Exercise directions -
The records below must be copied in full, exactly as they read.

[Collected data entries]
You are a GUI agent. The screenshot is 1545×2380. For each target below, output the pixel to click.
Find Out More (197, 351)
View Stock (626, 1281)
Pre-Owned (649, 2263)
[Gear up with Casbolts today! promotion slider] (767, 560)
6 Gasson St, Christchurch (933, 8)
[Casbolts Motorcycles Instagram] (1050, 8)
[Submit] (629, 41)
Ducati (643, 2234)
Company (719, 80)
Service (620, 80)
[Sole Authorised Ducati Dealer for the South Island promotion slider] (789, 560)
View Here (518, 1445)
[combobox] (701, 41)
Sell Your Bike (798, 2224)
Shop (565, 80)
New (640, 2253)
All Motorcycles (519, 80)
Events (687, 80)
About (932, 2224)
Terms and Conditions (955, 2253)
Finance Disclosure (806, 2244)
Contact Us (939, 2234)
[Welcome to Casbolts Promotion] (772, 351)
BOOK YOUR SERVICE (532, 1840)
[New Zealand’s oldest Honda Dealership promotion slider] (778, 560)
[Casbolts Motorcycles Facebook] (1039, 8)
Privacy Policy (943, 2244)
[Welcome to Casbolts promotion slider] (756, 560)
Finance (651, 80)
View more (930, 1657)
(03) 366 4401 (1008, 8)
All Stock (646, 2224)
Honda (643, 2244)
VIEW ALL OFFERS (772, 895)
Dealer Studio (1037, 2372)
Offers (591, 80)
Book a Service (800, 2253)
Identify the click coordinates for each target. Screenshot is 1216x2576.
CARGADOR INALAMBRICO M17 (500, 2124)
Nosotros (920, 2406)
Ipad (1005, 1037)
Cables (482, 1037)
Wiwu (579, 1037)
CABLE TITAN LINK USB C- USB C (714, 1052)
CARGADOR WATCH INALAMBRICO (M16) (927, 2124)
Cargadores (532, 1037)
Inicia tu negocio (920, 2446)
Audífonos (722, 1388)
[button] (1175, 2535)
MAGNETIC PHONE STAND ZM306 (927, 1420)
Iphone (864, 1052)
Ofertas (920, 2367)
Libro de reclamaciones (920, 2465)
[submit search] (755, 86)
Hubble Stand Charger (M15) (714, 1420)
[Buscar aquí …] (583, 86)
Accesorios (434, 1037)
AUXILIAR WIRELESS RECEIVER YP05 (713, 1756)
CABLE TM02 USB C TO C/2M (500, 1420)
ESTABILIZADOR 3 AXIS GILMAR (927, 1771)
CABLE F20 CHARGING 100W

Exercise result -
You are a GUI agent. The screenshot is 1545×2380. For each target below, output the pixel to click.
Find Out More (197, 351)
View Stock (626, 1281)
Pre-Owned (649, 2263)
[Gear up with Casbolts today! promotion slider] (767, 560)
6 Gasson St, Christchurch (933, 8)
[Casbolts Motorcycles Instagram] (1050, 8)
[Submit] (629, 41)
Ducati (643, 2234)
Company (719, 80)
Service (620, 80)
[Sole Authorised Ducati Dealer for the South Island promotion slider] (789, 560)
View Here (518, 1445)
[combobox] (701, 41)
Sell Your Bike (798, 2224)
Shop (565, 80)
New (640, 2253)
All Motorcycles (519, 80)
Events (687, 80)
About (932, 2224)
Terms and Conditions (955, 2253)
Finance Disclosure (806, 2244)
Contact Us (939, 2234)
[Welcome to Casbolts Promotion] (772, 351)
BOOK YOUR SERVICE (532, 1840)
[New Zealand’s oldest Honda Dealership promotion slider] (778, 560)
[Casbolts Motorcycles Facebook] (1039, 8)
Privacy Policy (943, 2244)
[Welcome to Casbolts promotion slider] (756, 560)
Finance (651, 80)
View more (930, 1657)
(03) 366 4401 (1008, 8)
All Stock (646, 2224)
Honda (643, 2244)
VIEW ALL OFFERS (772, 895)
Dealer Studio (1037, 2372)
Offers (591, 80)
Book a Service (800, 2253)
Identify the click coordinates for each target. Screenshot is 1216x2576.
CARGADOR INALAMBRICO M17 (500, 2124)
Nosotros (920, 2406)
Ipad (1005, 1037)
Cables (482, 1037)
Wiwu (579, 1037)
CABLE TITAN LINK USB C- USB C (714, 1052)
CARGADOR WATCH INALAMBRICO (M16) (927, 2124)
Cargadores (532, 1037)
Inicia tu negocio (920, 2446)
Audífonos (722, 1388)
[button] (1175, 2535)
MAGNETIC PHONE STAND ZM306 (927, 1420)
Iphone (864, 1052)
Ofertas (920, 2367)
Libro de reclamaciones (920, 2465)
[submit search] (755, 86)
Hubble Stand Charger (M15) (714, 1420)
[Buscar aquí …] (583, 86)
Accesorios (434, 1037)
AUXILIAR WIRELESS RECEIVER YP05 (713, 1756)
CABLE TM02 USB C TO C/2M (500, 1420)
ESTABILIZADOR 3 AXIS GILMAR (927, 1771)
CABLE F20 CHARGING 100W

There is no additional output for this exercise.